## DIRECTION
Starting at the line containing "You are a computer-use agent. Image" and ending after the line containing "Click the Break", write out those entries again with "Instruction" changed to "Task" and everything else kept the same.

*** GIVEN RECORDS ***

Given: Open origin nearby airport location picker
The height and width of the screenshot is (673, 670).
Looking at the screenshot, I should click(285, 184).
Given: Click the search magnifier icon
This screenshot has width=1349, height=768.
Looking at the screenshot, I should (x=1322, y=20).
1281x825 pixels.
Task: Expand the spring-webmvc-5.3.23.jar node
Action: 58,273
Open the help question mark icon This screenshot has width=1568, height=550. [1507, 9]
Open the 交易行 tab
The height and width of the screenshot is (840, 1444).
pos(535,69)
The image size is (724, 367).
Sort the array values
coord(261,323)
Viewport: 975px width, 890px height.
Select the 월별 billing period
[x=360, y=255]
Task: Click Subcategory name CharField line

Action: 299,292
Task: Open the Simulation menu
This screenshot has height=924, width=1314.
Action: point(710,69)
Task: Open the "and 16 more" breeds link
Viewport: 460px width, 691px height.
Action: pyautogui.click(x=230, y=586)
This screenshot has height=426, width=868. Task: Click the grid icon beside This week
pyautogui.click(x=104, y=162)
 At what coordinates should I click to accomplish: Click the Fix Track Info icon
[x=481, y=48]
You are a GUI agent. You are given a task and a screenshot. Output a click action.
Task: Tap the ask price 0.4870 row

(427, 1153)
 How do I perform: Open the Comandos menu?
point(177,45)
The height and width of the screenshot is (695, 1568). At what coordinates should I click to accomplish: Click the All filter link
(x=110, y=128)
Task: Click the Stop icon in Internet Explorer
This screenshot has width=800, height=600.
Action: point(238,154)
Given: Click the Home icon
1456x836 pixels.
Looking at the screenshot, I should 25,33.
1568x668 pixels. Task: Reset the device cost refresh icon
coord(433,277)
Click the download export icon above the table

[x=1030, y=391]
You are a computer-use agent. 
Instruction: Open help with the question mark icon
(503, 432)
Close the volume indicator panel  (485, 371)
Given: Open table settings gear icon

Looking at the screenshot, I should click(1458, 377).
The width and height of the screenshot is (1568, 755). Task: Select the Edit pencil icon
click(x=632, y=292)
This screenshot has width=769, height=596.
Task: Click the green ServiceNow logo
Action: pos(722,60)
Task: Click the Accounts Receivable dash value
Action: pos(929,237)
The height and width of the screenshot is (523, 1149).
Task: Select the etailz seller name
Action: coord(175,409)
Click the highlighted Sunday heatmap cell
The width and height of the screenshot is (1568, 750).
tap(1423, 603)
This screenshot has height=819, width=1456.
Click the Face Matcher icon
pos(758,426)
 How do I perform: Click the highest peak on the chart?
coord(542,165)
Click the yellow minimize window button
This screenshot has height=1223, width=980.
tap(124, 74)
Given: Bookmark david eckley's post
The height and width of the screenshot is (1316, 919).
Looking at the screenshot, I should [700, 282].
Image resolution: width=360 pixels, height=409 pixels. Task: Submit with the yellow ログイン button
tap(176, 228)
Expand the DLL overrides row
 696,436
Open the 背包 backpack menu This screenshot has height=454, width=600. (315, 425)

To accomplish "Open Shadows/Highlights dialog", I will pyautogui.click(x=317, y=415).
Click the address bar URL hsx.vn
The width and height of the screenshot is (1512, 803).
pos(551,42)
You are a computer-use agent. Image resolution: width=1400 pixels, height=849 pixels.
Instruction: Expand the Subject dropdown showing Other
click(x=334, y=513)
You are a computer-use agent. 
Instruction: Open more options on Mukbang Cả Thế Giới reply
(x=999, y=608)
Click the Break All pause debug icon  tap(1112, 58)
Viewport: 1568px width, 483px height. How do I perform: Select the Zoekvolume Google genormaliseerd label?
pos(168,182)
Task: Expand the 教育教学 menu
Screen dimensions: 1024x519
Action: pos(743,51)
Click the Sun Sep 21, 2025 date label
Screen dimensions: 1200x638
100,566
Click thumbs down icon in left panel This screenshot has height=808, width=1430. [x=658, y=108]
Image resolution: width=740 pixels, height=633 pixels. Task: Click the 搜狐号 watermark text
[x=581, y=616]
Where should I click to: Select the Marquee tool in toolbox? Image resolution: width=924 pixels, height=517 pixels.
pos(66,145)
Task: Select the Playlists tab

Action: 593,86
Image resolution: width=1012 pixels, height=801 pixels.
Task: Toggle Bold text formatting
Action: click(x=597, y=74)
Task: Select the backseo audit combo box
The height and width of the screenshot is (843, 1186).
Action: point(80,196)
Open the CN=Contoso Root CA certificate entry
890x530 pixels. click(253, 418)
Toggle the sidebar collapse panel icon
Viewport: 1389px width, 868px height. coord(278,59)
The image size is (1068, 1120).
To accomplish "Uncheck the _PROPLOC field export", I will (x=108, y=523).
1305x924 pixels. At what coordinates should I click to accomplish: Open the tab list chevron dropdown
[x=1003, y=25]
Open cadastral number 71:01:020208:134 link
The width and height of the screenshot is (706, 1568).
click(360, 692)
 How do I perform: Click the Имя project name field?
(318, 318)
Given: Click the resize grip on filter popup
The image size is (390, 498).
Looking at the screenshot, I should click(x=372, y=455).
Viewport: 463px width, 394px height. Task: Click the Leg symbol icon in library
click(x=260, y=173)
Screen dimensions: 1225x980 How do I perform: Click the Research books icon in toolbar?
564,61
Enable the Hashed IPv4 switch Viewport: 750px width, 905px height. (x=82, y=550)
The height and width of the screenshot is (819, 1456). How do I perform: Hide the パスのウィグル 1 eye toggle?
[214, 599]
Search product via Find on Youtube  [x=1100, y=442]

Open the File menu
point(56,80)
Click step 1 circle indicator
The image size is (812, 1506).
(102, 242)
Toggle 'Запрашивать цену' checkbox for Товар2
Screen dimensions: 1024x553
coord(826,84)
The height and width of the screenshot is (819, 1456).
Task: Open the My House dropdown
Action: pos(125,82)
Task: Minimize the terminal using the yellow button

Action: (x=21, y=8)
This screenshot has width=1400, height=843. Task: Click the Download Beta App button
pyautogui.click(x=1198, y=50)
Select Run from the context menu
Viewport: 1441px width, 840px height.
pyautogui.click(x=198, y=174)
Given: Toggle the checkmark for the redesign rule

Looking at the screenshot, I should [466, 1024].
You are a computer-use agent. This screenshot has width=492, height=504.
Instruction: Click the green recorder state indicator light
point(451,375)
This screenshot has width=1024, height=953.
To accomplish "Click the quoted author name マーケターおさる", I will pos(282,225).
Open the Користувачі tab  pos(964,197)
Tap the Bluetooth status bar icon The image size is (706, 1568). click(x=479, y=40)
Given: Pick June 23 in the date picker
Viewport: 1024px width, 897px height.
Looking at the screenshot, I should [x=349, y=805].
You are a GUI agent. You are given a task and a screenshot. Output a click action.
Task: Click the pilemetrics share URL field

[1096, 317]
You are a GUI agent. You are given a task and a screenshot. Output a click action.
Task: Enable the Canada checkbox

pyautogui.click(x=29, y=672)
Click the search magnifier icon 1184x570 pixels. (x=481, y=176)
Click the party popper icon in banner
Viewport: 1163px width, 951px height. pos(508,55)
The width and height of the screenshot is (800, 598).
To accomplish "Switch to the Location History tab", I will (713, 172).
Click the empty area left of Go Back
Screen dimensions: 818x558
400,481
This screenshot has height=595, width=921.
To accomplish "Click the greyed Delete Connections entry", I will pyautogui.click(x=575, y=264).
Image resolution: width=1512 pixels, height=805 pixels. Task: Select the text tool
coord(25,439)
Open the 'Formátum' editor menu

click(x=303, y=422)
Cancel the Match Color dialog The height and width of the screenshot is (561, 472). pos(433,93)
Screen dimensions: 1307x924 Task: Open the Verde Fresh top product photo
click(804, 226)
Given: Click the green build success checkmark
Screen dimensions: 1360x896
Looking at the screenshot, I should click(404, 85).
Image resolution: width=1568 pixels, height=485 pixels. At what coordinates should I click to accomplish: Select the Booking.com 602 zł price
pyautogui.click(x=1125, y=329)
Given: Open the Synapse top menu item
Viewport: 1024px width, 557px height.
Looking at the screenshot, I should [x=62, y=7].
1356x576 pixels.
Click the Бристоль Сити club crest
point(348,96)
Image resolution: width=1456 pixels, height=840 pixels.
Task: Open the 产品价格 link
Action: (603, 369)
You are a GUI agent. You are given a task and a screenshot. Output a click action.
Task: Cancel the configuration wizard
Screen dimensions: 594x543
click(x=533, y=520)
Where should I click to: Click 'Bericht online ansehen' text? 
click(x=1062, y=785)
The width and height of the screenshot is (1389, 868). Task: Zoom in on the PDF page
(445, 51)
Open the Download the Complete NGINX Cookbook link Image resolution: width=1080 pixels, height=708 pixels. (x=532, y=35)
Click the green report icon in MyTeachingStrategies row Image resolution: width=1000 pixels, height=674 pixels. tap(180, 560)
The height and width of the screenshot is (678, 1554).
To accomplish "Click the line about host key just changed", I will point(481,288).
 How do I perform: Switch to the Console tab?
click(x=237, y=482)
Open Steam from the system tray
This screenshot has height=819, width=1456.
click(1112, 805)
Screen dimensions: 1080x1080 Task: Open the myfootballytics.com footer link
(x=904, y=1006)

***

## SOLUTION FOR THIS EXERCISE
You are a computer-use agent. Image resolution: width=1400 pixels, height=849 pixels.
Task: Expand the Subject dropdown showing Other
click(x=334, y=513)
You are a computer-use agent. 
Task: Open more options on Mukbang Cả Thế Giới reply
(x=999, y=608)
Click the Break All pause debug icon  tap(1112, 58)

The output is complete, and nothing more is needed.